Página
- - -

Podemos apreciar mejor las disonancias aludidas si atendemos el argumento que pretende explotarlas a su favor. Si el bañista se suma como imagen y evidencia del cambio, rol que deja de ser privativo del río, deja también de importar si el tipo se baña en un río correntoso, en una laguna o en un estanque; cualquiera de esas cosas va a ser tan distinta la segunda vez como el bañista que vuelve. Para el gremio de las aguas quietas y contenidas, a ese cambio suficiente el río le agrega innecesariamente la variación incesante de su ser, su renovación frenética, que es la ostentación de una espectacularidad que una laguna o un estanque no tienen.

- - -

Material proporcionado

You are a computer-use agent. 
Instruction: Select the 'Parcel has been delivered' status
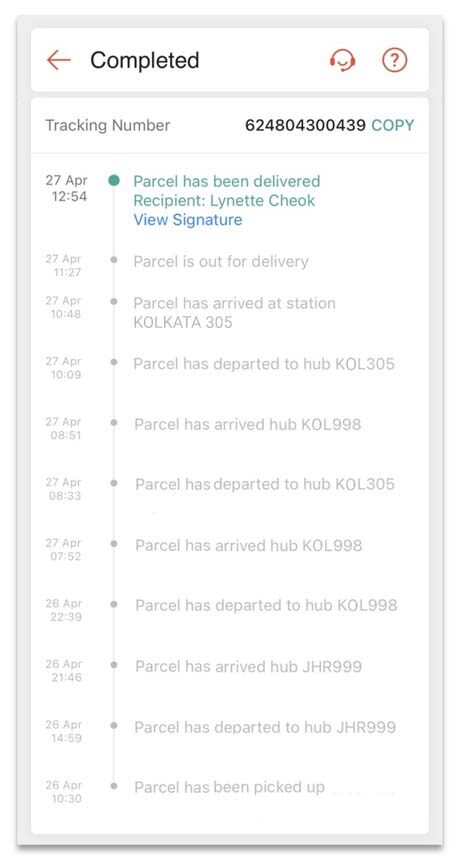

- - -

Objetivo
Devuelve sin cambios el tramo de la página que va desde "Podemos apreciar mejor" hasta "estanque no tienen.".

La solución
Podemos apreciar mejor las disonancias aludidas si atendemos el argumento que pretende explotarlas a su favor. Si el bañista se suma como imagen y evidencia del cambio, rol que deja de ser privativo del río, deja también de importar si el tipo se baña en un río correntoso, en una laguna o en un estanque; cualquiera de esas cosas va a ser tan distinta la segunda vez como el bañista que vuelve. Para el gremio de las aguas quietas y contenidas, a ese cambio suficiente el río le agrega innecesariamente la variación incesante de su ser, su renovación frenética, que es la ostentación de una espectacularidad que una laguna o un estanque no tienen.